Neunzehente Begebenheit.

Ein alter Greiß giebt noch im Tod-Beth zu verstehen, was Gestalten er vor diesem, da er noch frisch und gesund war, gern nach neuen Zeitungen gefragt habe.

[654] P. Wolfgang Rauscher S. J. ein berühmter Prediger erzählt von sich selbsten, wie daß er gedachtem alten Greisen, seinem Beicht-Sohn zugesprochen, da er im Todbeth lage, und männiglich auf sein Seel wartete. Ehe und bevor er gar ligerhaft wurde, setzte man ihn täglich bey schönem Wetter in einem Sessel für die Haus-Thür hinaus an die Sonnen, nur damit er den Leuten aus den Füssen käme. Der gute Alte war vor diesem auch ein frische Haut, und seiner Kunst nach ein treflicher Spilmann; wie er dann das Geigen dermassen in die Uebung gebracht, daß ihme stets der Arm davon zitterte, und er auch in seinem höchsten Alter, so wohl wachend, als schlaffend, unaussetzlich bis in die letzte Züg die rechte Hand, damit er vormahls den Figelbogen geführt, auf- und ab- bewegte. Jetzt liesse man ihn vor der Thür sitzen, von männiglich verachtet, und würdigten sich kaum die Hausgenossene, ihme die Hand zu bieten, wann er etwas vonnöthen hatte. Wie dann ihn sein eigene Tochter aus Unachtsamkeit die Stiegen hat lassen einfallen, welcher Fall ihme über einen und anderen Tag hernach gar den Rest gegeben. Nun (wie gedacht) dieser Alte sasse vor der Haus-Thür an der Sonnen, und konte man ihm kein grössere Freud machen, als wann einer aus den Fürbeygehenden einen Ständerling bey ihm hielte, und neue Zeitungen erzählte. Also gern hörte er Zeitungen; und das bis in sein letztes End. Er ware schon mit den H. Sacramenten der Sterbenden versehen, auch zum letzten Kampf (so viel man menschlicher Weis wissen kan) wohl verfaßt, als ihn ein starcke Ohnmacht überfiele, aus welcher er sich doch wiederum, ohngefähr nach einer Viertel-Stund erholet, und alle Umstehende kennete. Mittler Weil, da andere den Leib stärckten mit Kraft-Wasser, bemühete sich der Pater, die Seel mit etwelchen geistlichen Trost-Sprüchen zu laben. Er aber gleich, als wann er wieder in ein Ohnmacht sincken wolte, schwige eine Weil still; gähling aber wendete er sich gegen dem Pater, und mit gantz deutlicher [654] Stimm, daß es auch andere vernommen, sprache er: Pater, was haben wir guts Neues?

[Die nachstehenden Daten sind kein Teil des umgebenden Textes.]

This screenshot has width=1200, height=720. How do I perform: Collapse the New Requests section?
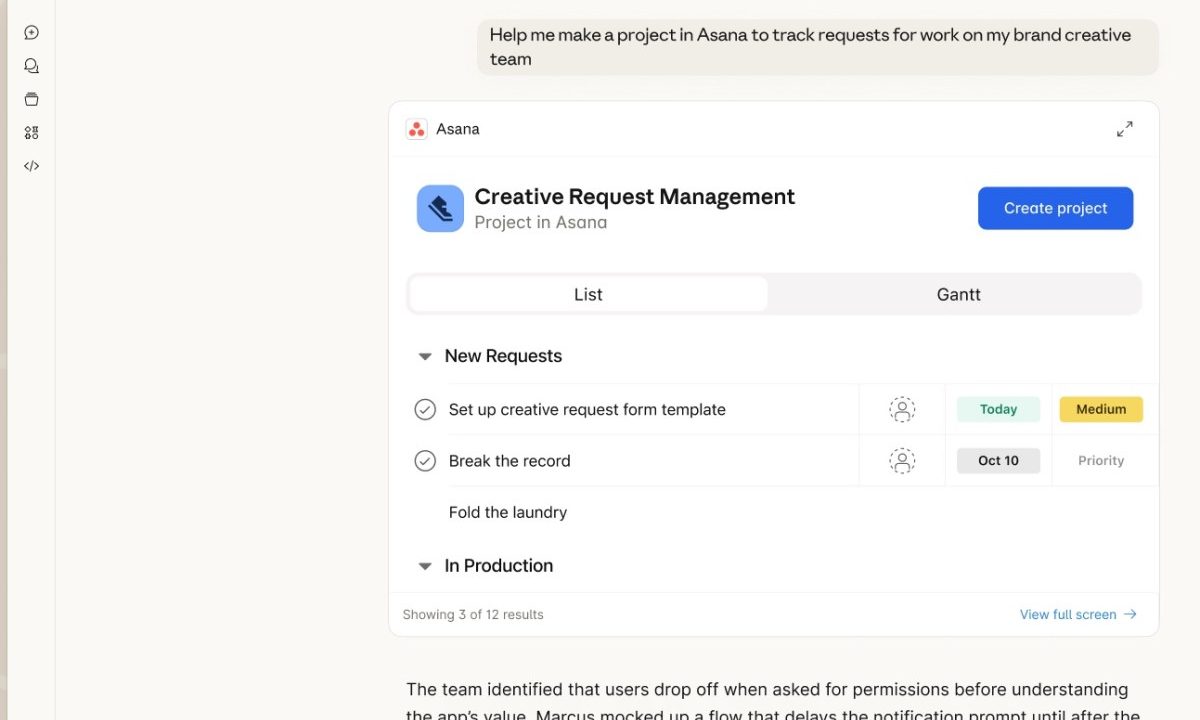tap(424, 356)
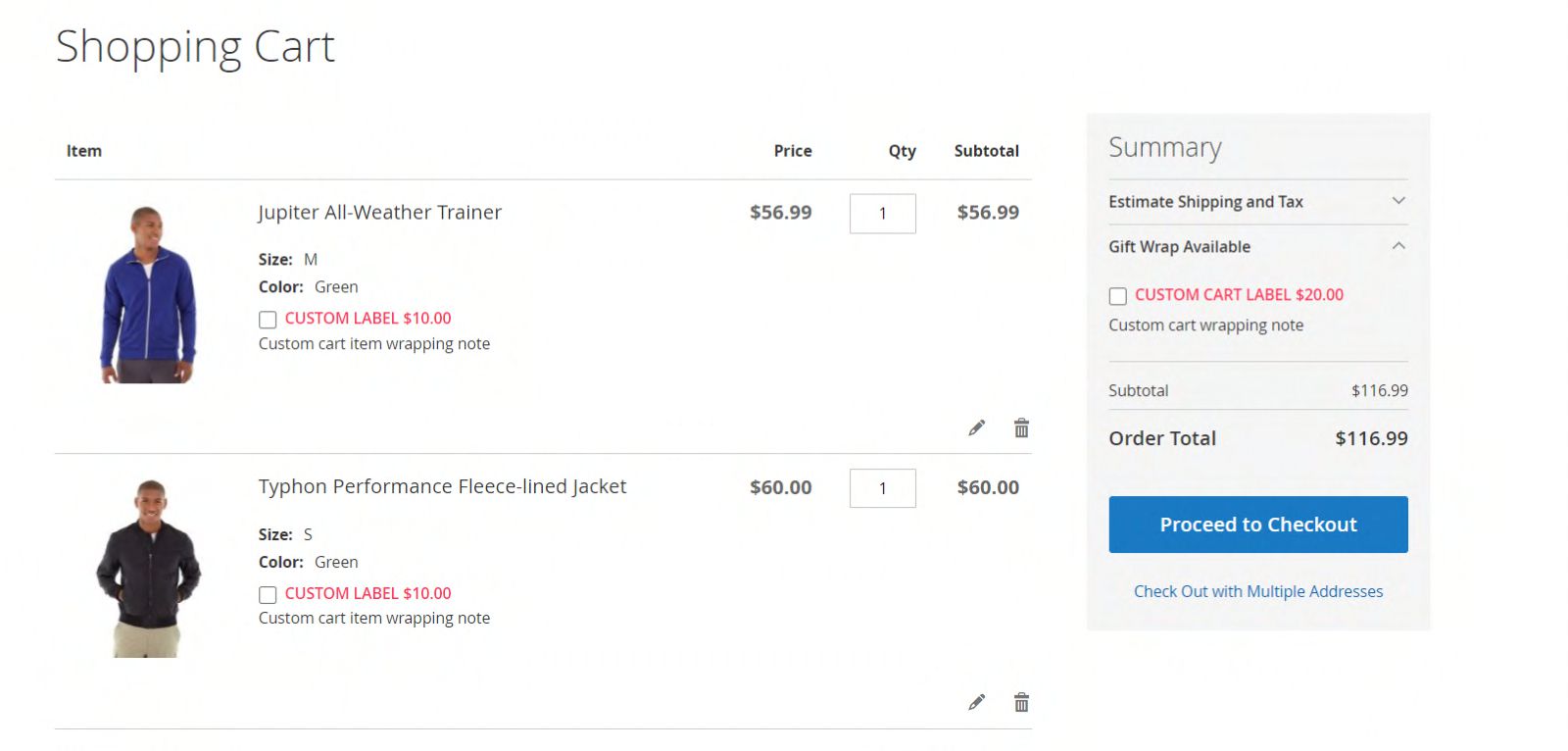Click the Gift Wrap Available heading
The height and width of the screenshot is (751, 1568).
1179,247
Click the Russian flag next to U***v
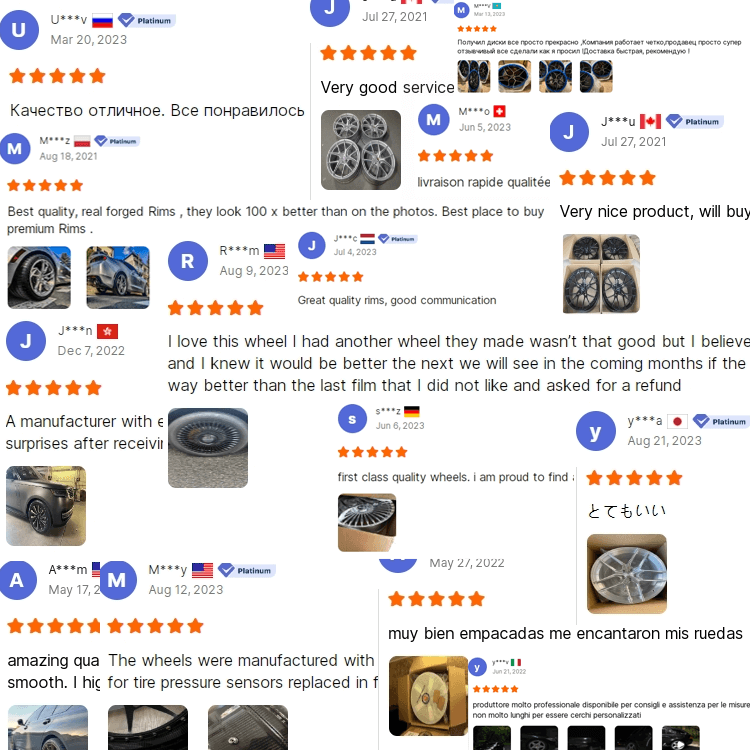Viewport: 750px width, 750px height. [102, 21]
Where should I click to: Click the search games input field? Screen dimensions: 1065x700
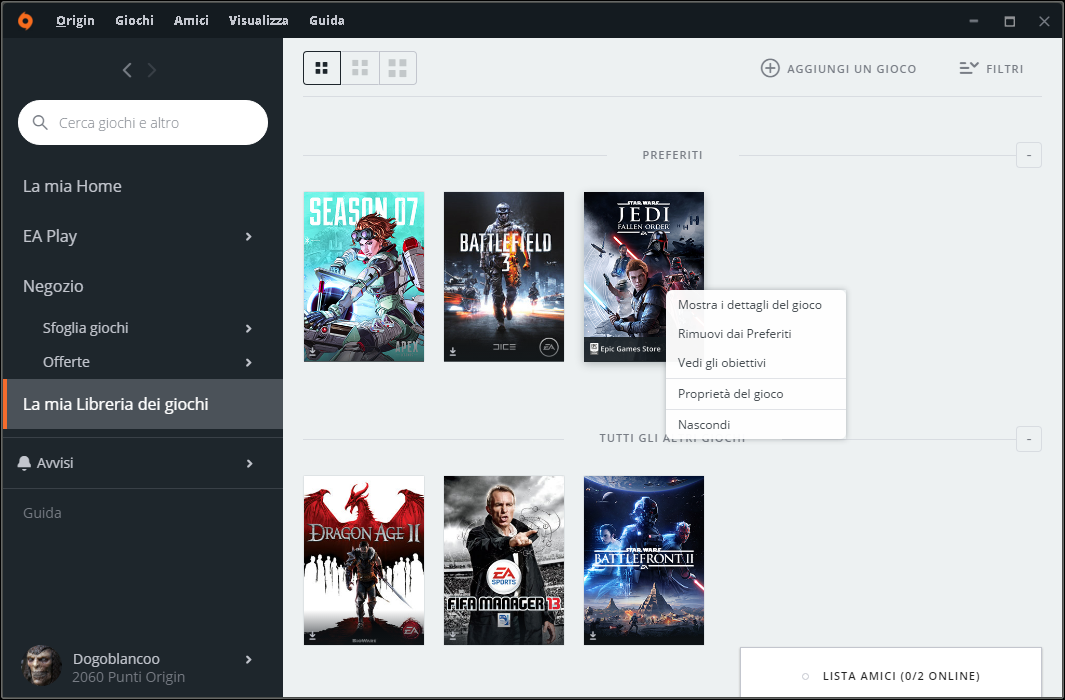(x=150, y=123)
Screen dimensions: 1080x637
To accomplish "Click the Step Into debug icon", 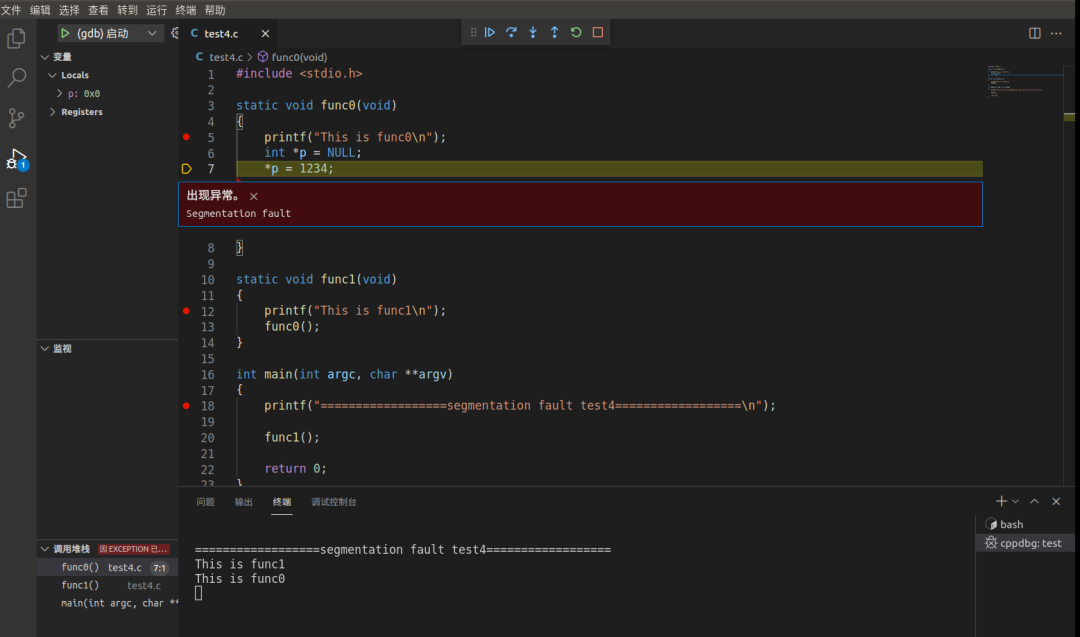I will coord(533,32).
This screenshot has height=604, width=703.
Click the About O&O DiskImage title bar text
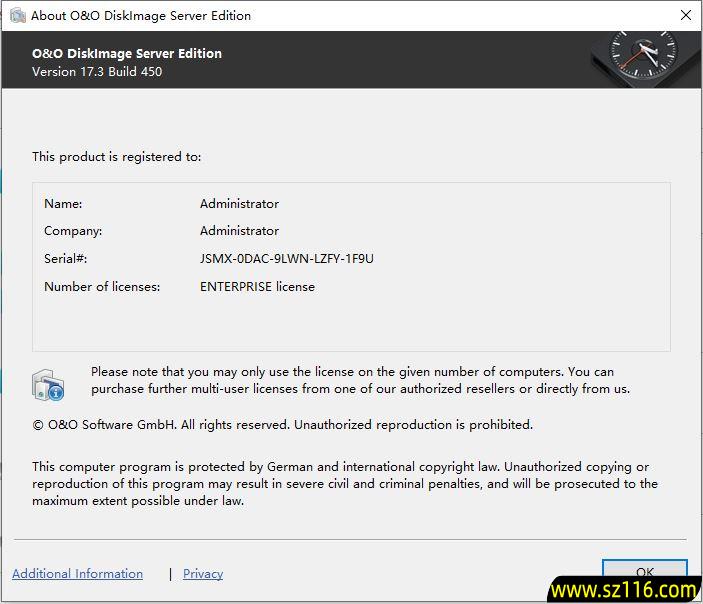[141, 15]
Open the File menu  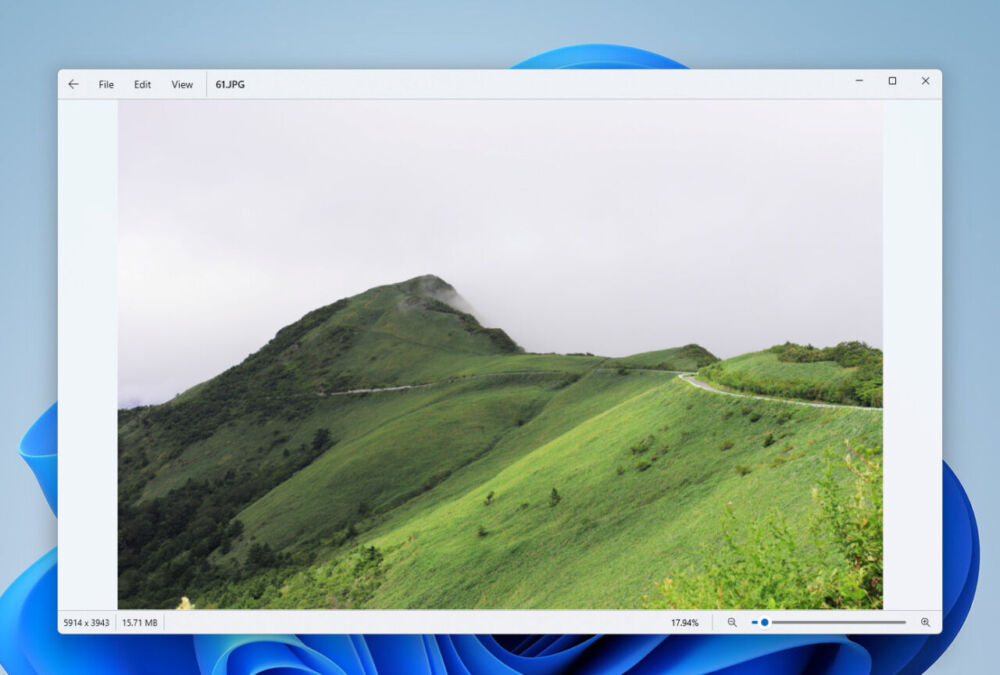pos(105,84)
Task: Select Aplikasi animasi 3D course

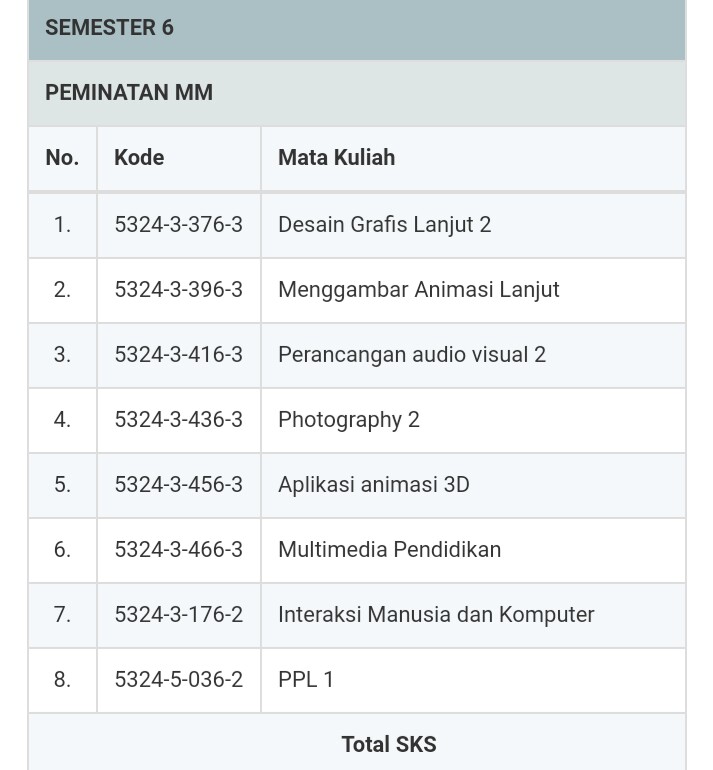Action: [374, 485]
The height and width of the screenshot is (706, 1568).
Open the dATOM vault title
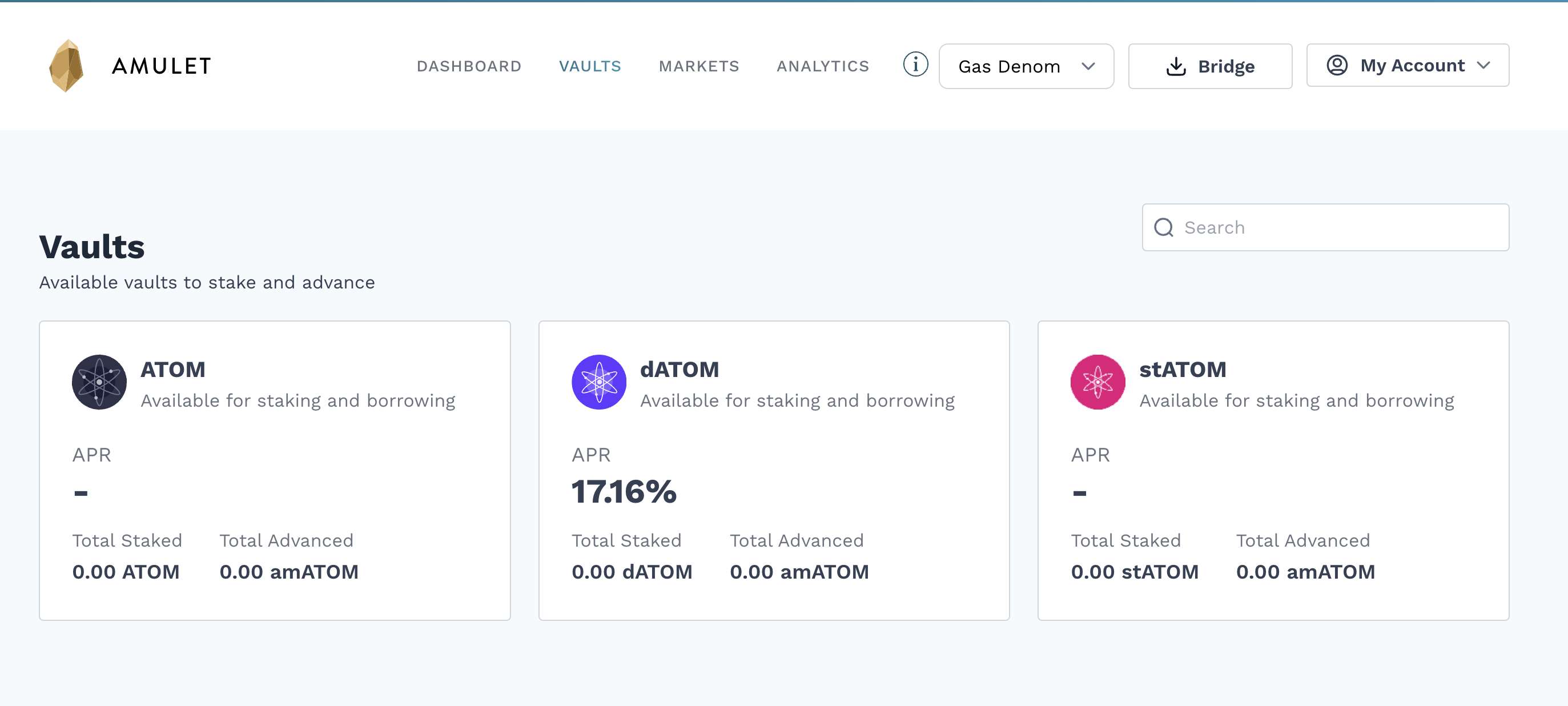point(679,369)
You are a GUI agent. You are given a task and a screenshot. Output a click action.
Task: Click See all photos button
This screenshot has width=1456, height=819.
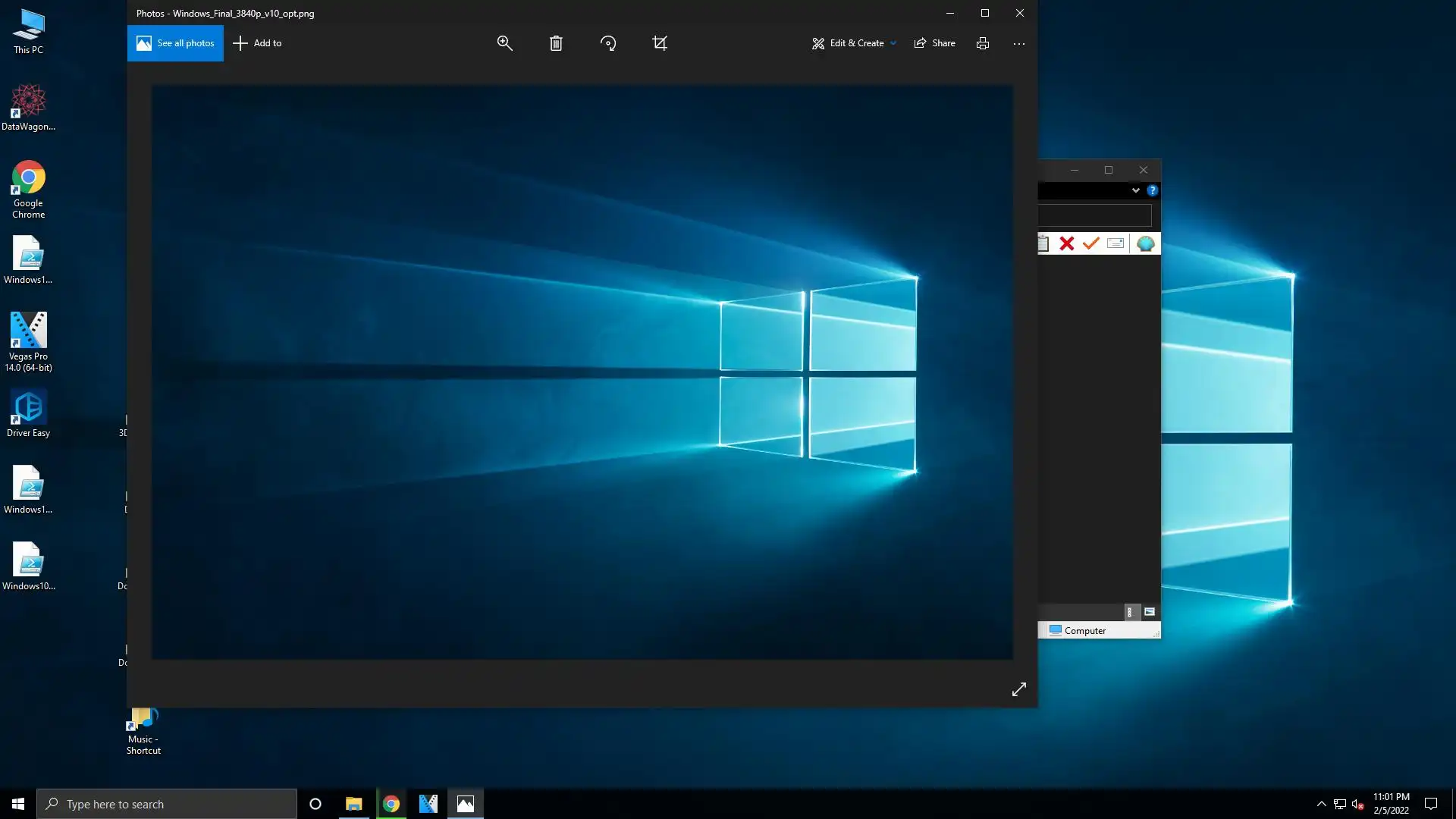point(175,43)
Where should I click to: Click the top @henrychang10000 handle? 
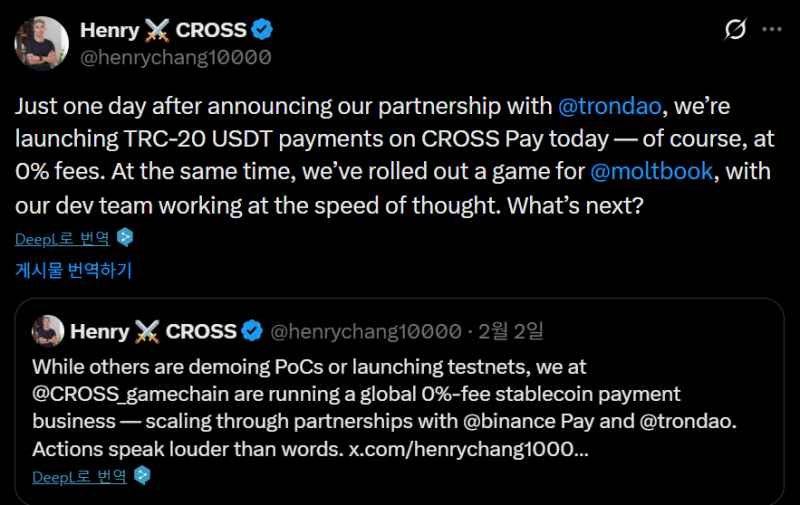175,57
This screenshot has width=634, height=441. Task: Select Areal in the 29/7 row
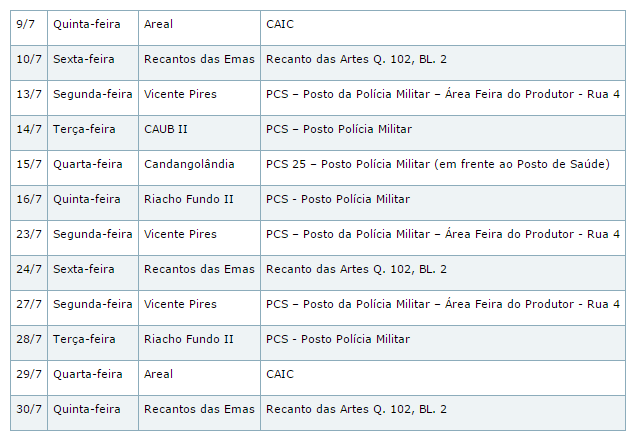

Mein GOTT! was thut nicht die Gewohnheit in einer Sach! dieser Alte, der schon mit einem Fuß in dem Grab stunde, wolte noch neue Zeitungen hören. Der Pater begegnete ihm gar bald, und sagte ihm die beste Zeitungen von dem Himmel, wohin er hoffentlich bald wurde abfahren, etc. Er aber redete kein Wort mehr; sondern griffe in die Züg, und ward nach wenig Schupferlein eine Leich. Præfatus Rauscher in Festivali, 1. Con. 2. à princip. Exord. in Comm. Fidel.

Quelle:
Wenz, Dominicus: Lehrreiches Exempelbuch [...] ein nutzlicher Zeitvertreib als ein Haus- und Les- Buch. Augsburg 1757, S. 654-655.